Required work
Would you please copy each line below that includes the string "Pick"?

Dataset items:
□ □ □ □ □
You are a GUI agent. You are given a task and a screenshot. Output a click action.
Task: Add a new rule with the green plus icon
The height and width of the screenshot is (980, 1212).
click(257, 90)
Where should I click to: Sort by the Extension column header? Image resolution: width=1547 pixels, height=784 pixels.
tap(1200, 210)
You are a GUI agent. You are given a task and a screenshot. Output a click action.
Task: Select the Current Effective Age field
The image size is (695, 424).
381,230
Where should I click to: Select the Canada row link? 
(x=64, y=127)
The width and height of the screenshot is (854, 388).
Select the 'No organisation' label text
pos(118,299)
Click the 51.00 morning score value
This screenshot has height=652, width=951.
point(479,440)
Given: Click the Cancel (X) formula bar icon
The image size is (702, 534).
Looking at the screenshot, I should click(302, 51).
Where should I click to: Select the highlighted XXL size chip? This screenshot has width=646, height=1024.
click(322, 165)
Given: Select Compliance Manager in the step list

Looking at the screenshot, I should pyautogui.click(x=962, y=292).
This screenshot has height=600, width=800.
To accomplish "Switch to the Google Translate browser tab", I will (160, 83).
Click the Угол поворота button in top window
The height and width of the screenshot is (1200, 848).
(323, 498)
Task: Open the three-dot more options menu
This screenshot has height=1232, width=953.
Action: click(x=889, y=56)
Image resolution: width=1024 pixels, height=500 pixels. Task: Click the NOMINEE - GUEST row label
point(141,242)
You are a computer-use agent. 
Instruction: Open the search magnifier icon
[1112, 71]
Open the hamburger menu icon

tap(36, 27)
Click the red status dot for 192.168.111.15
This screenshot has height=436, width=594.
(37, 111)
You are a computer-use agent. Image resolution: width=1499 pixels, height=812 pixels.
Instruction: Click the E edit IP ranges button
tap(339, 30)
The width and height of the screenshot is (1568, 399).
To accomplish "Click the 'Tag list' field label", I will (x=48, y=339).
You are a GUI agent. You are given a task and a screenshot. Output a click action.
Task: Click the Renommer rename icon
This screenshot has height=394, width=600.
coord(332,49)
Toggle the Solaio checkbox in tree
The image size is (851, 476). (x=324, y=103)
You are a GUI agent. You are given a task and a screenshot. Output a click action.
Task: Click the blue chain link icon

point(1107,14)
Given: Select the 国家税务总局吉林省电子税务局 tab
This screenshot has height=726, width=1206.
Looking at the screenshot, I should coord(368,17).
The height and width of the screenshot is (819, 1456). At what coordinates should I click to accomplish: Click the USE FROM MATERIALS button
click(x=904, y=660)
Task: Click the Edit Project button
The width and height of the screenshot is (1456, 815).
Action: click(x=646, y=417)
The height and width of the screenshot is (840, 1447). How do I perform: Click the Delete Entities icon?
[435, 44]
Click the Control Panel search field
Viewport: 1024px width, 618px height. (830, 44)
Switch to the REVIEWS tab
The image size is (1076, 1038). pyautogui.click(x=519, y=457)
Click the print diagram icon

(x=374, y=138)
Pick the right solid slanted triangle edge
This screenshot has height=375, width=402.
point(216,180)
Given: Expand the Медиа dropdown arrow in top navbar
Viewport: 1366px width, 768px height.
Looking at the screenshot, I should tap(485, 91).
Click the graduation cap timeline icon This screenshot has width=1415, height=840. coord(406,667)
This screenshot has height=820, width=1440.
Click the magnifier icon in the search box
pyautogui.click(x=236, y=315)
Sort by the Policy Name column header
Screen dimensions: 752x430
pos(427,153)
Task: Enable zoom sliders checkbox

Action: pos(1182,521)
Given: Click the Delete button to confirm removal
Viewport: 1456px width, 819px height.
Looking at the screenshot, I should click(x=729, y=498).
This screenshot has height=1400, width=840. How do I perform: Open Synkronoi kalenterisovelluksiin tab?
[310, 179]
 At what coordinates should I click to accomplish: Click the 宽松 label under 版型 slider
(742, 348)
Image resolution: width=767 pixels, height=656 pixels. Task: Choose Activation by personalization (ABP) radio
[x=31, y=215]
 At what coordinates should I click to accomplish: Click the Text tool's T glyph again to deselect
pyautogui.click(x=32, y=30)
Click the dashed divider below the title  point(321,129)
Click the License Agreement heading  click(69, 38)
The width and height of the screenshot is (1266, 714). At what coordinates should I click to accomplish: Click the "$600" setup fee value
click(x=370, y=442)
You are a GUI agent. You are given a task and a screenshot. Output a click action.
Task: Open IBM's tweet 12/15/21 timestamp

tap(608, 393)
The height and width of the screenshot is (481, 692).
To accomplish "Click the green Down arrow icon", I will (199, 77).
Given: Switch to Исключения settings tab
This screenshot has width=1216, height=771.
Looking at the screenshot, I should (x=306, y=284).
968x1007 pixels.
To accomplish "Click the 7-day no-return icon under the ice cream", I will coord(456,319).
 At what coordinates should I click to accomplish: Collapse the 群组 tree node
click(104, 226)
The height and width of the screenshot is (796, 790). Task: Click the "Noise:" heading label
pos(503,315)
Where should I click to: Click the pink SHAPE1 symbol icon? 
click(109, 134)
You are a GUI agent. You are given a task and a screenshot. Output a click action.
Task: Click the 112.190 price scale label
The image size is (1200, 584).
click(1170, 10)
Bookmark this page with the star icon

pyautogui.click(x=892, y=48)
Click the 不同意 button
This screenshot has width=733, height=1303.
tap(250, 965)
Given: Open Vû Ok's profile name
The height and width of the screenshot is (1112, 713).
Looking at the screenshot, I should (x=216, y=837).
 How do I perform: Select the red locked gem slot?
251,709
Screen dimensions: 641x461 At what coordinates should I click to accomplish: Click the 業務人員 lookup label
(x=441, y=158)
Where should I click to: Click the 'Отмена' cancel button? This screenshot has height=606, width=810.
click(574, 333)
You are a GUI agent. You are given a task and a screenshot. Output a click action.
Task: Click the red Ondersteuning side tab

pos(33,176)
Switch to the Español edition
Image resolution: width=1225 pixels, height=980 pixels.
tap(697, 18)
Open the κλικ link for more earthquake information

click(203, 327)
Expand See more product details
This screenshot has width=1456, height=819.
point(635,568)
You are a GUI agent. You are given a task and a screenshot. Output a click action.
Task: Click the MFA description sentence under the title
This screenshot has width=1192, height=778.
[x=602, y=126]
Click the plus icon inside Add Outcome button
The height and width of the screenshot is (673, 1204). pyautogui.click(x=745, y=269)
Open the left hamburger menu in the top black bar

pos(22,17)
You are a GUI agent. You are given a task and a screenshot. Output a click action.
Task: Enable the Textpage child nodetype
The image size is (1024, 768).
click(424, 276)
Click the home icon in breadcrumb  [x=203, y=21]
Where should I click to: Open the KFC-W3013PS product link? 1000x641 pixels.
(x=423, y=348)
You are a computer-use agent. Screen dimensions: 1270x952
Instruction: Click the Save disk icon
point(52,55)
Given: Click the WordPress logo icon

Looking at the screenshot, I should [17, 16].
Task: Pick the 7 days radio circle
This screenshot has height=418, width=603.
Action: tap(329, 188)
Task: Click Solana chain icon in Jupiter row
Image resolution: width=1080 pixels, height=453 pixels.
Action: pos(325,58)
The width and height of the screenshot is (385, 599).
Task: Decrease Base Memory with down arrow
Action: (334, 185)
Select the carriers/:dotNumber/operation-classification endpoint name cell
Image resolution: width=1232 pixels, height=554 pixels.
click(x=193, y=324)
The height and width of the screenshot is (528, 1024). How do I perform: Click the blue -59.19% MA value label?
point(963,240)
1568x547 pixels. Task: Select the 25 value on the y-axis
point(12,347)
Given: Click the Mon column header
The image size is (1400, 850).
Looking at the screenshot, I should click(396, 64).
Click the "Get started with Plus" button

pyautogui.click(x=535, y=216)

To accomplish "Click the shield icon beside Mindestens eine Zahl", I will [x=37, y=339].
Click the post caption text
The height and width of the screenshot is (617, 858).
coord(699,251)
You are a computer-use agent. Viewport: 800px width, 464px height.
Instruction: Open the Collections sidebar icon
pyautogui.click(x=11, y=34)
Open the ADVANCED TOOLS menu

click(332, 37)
□ □ □ □ □
Expected answer
Pick the right solid slanted triangle edge
Task: Pick the 7 days radio circle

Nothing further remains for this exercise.